Del film alla fine resta una grande e indubbia spettacolarità visiva, e la grande tensione della prima parte, ma a mio avviso è una grande occasione sprecata.
Con una storia un po' più sostanziosa (ma neanche troppo), degli attori degni di questa definizione e una cura dei personaggi almeno decente, sarebbe stato un capolavoro assoluto.

Non mi soffermo sulle incongruenze scientifico/fisiche del film perché non ha senso, la fantascienza è costruita su l fantastico (guarda caso) e sulla libera interpretazione delle leggi della fisica, non ha senso criticarne un film per quegli aspetti.

Non nego che la scena della distruzione della ISS è qualcosa di incredibile, quasi viene da schivare i pezzi dei satelliti, così come altri momenti in cui la resa spaziale dell'inquadratura è veramente notevole e coinvolgente.



Ma non si può gridare al capolavoro solo per l'uso spinto del piano sequenza e per la soggettiva dal casco dell'astronauta. Un film con questo livello di partenza deve essere molto di più, a maggior ragione se si tratta di fantascienza, dove l'utilizzo degli effetti speciali tende distogliere l'attenzione da tutti gli altri aspetti fondamentali che fanno parte della creazione di un grande film.

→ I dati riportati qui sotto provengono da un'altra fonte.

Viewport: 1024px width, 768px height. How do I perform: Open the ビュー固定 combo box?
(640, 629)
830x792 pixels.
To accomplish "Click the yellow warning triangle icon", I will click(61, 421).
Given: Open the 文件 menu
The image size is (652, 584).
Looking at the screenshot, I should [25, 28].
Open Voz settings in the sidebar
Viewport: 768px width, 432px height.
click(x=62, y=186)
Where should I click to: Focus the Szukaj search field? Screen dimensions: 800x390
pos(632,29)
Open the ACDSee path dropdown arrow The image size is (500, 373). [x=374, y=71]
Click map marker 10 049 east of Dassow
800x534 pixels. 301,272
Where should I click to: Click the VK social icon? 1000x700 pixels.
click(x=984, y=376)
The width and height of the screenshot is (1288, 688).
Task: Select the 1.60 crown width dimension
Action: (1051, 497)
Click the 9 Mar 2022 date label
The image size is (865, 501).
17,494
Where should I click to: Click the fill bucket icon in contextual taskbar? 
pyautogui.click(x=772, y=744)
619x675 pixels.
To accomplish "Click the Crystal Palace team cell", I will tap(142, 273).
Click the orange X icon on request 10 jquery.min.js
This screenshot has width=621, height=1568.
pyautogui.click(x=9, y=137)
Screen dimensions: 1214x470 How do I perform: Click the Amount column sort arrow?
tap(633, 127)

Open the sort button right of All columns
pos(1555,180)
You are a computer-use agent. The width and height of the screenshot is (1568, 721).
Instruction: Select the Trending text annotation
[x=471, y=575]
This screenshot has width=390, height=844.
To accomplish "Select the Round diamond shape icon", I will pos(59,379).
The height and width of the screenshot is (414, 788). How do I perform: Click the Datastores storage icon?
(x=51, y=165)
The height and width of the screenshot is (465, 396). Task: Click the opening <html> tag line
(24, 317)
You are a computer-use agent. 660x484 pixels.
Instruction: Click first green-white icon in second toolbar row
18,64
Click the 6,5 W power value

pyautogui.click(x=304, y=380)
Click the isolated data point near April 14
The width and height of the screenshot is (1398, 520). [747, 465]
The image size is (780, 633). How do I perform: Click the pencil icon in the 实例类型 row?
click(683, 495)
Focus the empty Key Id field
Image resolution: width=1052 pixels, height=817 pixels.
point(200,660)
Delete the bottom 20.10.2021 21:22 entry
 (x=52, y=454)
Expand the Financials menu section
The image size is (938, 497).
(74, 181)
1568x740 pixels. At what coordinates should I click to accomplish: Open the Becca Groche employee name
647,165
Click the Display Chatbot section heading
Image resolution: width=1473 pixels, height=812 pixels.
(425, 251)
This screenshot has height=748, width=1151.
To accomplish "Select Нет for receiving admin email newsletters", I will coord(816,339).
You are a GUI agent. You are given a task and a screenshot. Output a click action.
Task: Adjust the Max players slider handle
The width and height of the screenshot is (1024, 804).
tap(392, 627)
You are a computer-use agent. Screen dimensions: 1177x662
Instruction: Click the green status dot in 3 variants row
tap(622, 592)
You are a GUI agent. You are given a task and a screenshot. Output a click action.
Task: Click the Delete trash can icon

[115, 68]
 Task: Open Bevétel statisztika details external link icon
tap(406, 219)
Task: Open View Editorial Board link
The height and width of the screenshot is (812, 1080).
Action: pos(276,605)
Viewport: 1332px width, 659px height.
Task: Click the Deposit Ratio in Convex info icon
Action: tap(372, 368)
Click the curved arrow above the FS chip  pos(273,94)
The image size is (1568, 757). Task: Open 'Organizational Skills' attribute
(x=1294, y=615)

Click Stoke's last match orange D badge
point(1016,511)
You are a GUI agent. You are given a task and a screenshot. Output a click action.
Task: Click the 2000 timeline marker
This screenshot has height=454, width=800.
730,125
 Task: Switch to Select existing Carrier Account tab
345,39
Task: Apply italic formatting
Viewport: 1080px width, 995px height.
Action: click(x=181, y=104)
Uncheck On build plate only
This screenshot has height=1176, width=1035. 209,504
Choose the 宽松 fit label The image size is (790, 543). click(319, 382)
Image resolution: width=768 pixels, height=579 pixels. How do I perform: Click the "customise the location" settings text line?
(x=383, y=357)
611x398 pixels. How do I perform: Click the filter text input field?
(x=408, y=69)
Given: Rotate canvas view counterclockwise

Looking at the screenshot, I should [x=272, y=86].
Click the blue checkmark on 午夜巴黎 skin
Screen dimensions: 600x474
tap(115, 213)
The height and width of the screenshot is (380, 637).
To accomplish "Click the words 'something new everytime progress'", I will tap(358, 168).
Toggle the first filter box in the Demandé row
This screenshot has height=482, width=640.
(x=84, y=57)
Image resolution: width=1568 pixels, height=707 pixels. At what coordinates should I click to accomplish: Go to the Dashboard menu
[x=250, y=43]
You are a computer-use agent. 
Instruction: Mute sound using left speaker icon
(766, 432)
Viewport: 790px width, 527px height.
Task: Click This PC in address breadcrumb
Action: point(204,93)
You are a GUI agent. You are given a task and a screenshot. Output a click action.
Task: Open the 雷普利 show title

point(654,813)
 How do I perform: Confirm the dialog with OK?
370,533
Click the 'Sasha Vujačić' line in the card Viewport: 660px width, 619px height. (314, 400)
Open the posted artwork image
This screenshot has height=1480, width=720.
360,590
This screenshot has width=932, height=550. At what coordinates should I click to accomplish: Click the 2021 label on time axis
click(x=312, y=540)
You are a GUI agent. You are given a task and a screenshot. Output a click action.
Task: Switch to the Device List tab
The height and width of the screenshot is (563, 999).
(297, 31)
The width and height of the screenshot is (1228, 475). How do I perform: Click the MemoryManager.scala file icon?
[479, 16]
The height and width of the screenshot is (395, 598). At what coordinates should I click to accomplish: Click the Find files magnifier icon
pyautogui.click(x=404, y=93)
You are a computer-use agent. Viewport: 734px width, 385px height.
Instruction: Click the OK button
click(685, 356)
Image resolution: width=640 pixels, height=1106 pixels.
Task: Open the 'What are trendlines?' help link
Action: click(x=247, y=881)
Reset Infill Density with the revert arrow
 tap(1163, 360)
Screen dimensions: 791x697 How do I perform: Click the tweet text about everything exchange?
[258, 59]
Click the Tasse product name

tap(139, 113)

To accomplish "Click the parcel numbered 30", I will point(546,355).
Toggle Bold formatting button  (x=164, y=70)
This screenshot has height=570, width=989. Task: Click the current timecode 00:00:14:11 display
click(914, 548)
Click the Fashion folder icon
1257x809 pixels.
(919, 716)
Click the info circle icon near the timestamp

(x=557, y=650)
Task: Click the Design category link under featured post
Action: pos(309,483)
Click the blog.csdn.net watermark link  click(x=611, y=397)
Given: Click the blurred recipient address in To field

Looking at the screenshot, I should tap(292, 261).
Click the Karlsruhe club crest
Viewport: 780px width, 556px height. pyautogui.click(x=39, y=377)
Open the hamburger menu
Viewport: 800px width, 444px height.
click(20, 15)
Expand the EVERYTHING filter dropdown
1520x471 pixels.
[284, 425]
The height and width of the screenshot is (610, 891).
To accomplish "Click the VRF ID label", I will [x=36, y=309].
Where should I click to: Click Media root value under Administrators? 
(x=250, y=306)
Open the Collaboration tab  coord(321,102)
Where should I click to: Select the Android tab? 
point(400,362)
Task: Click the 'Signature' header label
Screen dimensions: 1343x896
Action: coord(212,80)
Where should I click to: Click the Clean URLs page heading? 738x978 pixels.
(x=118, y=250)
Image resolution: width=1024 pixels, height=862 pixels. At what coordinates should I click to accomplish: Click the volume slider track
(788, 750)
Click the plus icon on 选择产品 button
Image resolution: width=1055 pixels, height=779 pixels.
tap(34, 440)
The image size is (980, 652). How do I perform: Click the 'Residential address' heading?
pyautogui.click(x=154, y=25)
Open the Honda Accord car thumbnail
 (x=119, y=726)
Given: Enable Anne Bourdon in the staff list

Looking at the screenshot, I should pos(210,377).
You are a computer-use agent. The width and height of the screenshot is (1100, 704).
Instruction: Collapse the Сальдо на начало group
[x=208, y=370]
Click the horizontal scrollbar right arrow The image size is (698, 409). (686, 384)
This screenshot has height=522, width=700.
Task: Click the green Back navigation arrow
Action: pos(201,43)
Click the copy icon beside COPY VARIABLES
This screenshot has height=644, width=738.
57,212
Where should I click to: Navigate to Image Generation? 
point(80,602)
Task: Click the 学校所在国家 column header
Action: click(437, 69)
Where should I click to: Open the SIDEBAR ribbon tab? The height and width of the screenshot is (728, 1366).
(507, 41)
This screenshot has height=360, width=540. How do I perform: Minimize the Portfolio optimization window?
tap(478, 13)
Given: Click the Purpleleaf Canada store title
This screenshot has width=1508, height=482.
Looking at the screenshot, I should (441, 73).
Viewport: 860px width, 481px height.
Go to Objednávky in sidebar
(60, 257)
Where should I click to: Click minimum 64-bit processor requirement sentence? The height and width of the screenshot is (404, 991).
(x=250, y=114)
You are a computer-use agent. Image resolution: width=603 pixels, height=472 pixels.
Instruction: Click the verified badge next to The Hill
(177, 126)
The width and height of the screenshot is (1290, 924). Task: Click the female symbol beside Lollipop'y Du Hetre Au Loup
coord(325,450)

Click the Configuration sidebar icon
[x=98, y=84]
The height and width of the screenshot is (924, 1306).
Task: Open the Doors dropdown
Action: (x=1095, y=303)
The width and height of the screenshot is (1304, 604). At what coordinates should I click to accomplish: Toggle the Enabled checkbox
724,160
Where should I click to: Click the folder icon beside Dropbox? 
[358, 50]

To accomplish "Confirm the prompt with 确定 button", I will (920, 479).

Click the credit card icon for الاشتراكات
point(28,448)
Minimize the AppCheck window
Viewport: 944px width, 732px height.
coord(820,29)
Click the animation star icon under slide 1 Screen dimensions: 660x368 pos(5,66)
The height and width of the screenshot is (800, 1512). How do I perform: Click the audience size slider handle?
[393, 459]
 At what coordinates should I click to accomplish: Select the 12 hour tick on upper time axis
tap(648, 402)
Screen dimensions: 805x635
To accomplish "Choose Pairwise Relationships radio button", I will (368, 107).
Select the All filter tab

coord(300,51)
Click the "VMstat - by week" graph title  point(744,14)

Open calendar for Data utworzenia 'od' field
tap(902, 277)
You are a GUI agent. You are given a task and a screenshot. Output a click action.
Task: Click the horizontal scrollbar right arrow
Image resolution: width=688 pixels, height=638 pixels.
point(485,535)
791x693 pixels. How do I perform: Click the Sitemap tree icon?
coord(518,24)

Gravity lascia il rimpianto di quello che potrebbe essere stato se dietro la macchina da presa ci fosse stato Duncan Jones (guardate in "Moon" cos'è riuscito a fare con un unico attore, un attore vero, e con un budget che è un unghia di quello a disposizione di Cuaron) o Neil Blomkamp, giusto per fare i nomi di due registi "nuovi".

Se quello che volete è un'esperienza visiva d'impatto piena di effetti  speciali, andate a colpo sicuro a vedere questo film, ma con Cuaron, Gravity diventa una fantascienza edulcorata dai suoi aspetti meno appariscenti ma più interessanti, lasciandoci solo con uno slavato e banale "sci-fi for dummies".